Texto dado ::
....................
La ciudadela de los libros
El País, Madrid
Hace unos veinte años oí a la agente literaria y matriarca de
escritores Carmen Balcells hablar de un proyecto fabuloso relacionado
con Barcelona y los libros. En los años siguientes siguió hablando de
él, mientras lo pulía y redondeaba, a la vez que, utilizando todas las
artes y técnicas de que es capaz (y que son poco menos que infinitas),
trataba de convencer a las autoridades de la Generalitat de que lo
pusieran en marcha.
El proyecto consistía nada menos que en convertir todos los antiguos
cuarteles de la Ciudad Condal en Archivos y Bibliotecas de Escritores.
Como Barcelona había sido en los años setenta la capital del boom
y tierra privilegiada del reencuentro entre los escritores
latinoamericanos y españoles, Carmen quería que los primeros archivos y
bibliotecas que sentaran sus reales en los excuarteles fueran los de
García Márquez, Cortázar, Fuentes, etcétera, y que poco a poco se les
añadieran muchos otros, de España, Europa y el mundo entero. En unos
años (10, 20 o 50), Barcelona se convertiría en una esplendorosa Ciudad
de los Libros donde investigadores, bibliófilos, letra heridos y
lectores de los cinco continentes acudirían a consultar, leer e impartir
seminarios y cursos sobre todas las literaturas contemporáneas.
....................
Líneas mostradas ::
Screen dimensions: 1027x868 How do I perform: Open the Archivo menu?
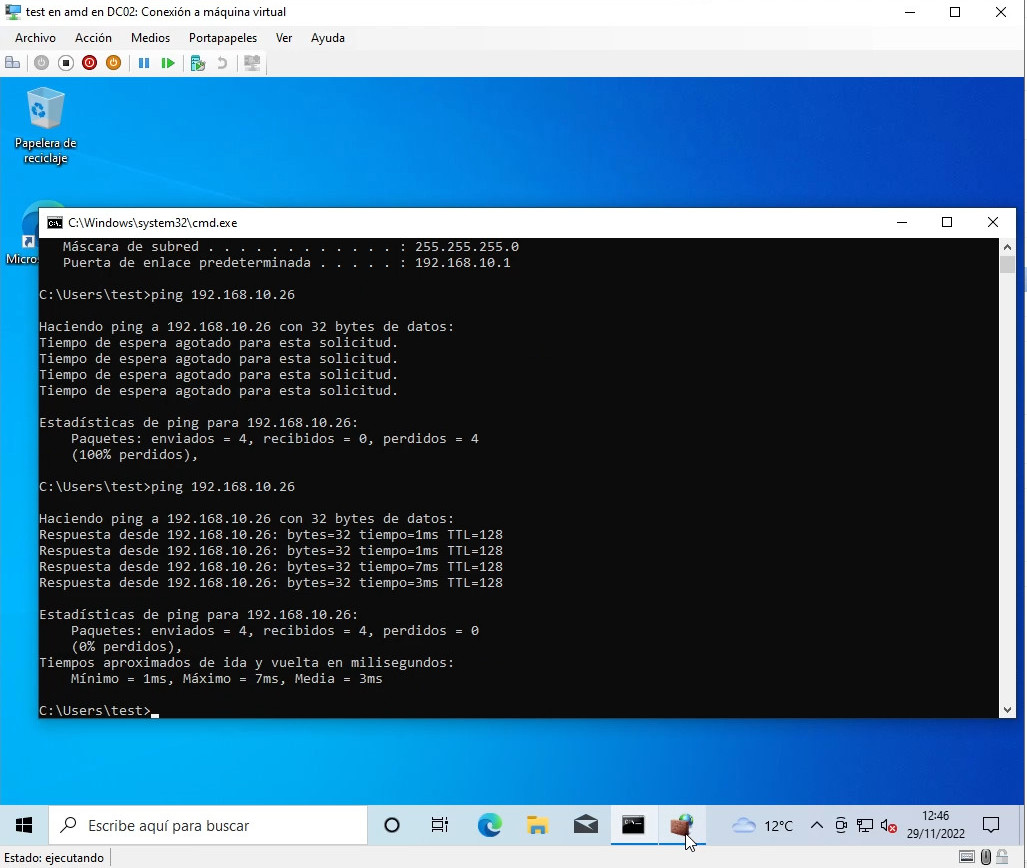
....................
¿Concuerdan con el texto sobre la Ciudad de los Libros estas afirmaciones? 1. Hace unos veinte años se oyó a Carmen Balcells hablar del proyecto. 2. El proyecto buscaba convertir antiguas fábricas en bibliotecas. 3. Los primeros archivos serían los de escritores europeos. Responde sí o no a cada una y cita textualmente las palabras que lo deciden. Usa únicamente el texto dado como fuente.

Respuesta ::
1. Sí: «Hace unos veinte años oí a la agente literaria y matriarca de escritores Carmen Balcells hablar de un proyecto fabuloso».
2. No: «convertir todos los antiguos cuarteles de la Ciudad Condal en Archivos y Bibliotecas de Escritores».
3. No: «fueran los de García Márquez, Cortázar, Fuentes, etcétera».